One solution to this problem is being pursued by Sasselov and colleagues' Harvard Origins of Life Initiative. They are building an artificial cell – or bionic system – made only of right-handed components including right-handed DNA and right-handed ribosomes. "If there are right-handed lifeforms out there, many of them will be viruses – which will attempt to hijack the DNA of our bionic cells," adds Sasselov. "When they do that they will leave evidence of their existence. Essentially we are building honey traps to catch any right-handed viruses that might live in the shadow biosphere and so reveal their existence."

Other scientists suggest a different approach – by looking at Earth's most inhospitable ecological niches: hot vents on the seafloor, mountaintops, highly saline lakes, Antarctic ice sheets and deserts. Standard lifeforms, mainly bacteria, have been found in these places but only a few. Some niches, researchers speculate, may prove to be just too inhospitable for standard life but may just be tolerable enough to support weird life. Microscopic studies would reveal their existence while standard culture tests would show they had a different biochemistry from standard lifeforms.

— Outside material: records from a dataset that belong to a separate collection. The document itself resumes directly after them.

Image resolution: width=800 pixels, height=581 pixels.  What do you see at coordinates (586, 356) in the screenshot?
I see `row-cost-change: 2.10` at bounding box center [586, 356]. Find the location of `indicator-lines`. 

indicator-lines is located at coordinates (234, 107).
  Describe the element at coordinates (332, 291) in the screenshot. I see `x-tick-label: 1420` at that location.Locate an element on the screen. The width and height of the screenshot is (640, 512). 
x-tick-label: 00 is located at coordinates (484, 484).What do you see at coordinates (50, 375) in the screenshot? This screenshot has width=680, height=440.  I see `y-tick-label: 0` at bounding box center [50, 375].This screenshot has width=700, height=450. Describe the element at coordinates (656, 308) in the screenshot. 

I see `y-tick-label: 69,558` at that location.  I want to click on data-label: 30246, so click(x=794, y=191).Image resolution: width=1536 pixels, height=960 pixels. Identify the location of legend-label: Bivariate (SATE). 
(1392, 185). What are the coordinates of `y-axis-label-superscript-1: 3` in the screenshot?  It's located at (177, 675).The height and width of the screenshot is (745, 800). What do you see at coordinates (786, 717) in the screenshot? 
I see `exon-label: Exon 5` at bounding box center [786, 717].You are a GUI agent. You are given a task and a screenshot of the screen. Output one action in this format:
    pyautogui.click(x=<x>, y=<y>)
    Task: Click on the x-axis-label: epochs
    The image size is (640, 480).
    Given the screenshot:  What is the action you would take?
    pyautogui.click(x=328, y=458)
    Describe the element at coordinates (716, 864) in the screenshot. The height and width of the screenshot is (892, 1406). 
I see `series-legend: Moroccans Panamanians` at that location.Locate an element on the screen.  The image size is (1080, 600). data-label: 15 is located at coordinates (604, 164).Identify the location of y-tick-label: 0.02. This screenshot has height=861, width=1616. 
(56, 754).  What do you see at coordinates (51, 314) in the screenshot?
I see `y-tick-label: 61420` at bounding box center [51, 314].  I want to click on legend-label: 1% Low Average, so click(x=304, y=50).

And a promising example is provided by the desert varnish proposed as a target by Cleland and backed by David Toomey in Weird Life. "No laboratory microbiologist has been able to coax bacteria or algae to make desert varnish," he states. "It is also possible that the stuff is the end result of some very weird chemistry but no one has been able to reproduce that either." So yes, these sites could provide proof of the shadow biosphere's existence, he argues.

Not surprisingly, Cleland agrees. "The only trouble is that no one has yet got round to investigating desert varnish for weird life," adds Cleland. "I confess I find that disappointing."